Quelques mois après, des éléments de réponse apparaissent. Créé sourdement après l’éviction de Mugabe, le Front national patriotique (NFP) voit le jour le 21 novembre. Jusque là très furtif, ce n’est que cette semaine que les choses se précisent. Après la démission du ZANU-PF, l’ancien officier Ambrose Mutinhiri annonce sa candidature à la présidentielle prévue d’ici août sous l’étiquette du NFP. Chose curieuse, la photo du nouveau candidat et de Robert Mugabe apparaît sur le communiqué de presse.

Le nouveau chef de l’État s’est exprimé sur sa relation avec son prédécesseur. Il avoue explicitement qu’il y a un « problème » avec Robert Mugabe. Il ajoute aussi que c’est un sujet sur lequel la ZANU-PF se penche.

Robert Mugabe derrière le Front national patriotique ?

Emmerson Mnangagwa semble avoir raison de considérer cette sortie comme un problème. Selon plusieurs voix, le NFP est une initiative que chapeauterait Robert Mugabe. Autre élément qui laisse penser une certaine connivence entre les deux acteurs, le programme que soutient le NFP. Ce programme est calqué sur celui du G-40, une ligue de la ZANU-PF qui soutenait Grace Mugabe.

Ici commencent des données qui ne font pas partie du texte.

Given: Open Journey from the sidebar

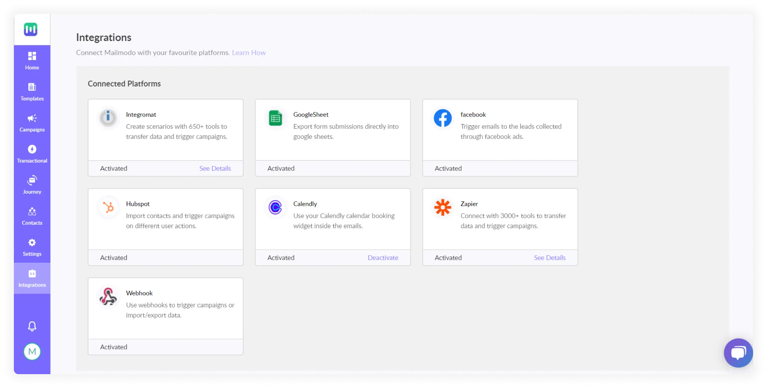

La nouvelle formation politique compte dans ses rangs plusieurs personnalités qui pensent que la récente transition était humiliante et antidémocratique. Le vrai danger selon plusieurs experts, c’est la division qui régnerait au sein du parti au pouvoir. À quelques mois de la course à la magistrature suprême, il est important de savoir ceux qui soutiennent réellement l’actuel président. De l’autre côté, ce nouveau parti ne pèserait pas sur l’échiquier politique même s’il donne l’impression que Robert Mugabe bénéficie encore de plusieurs soutiens.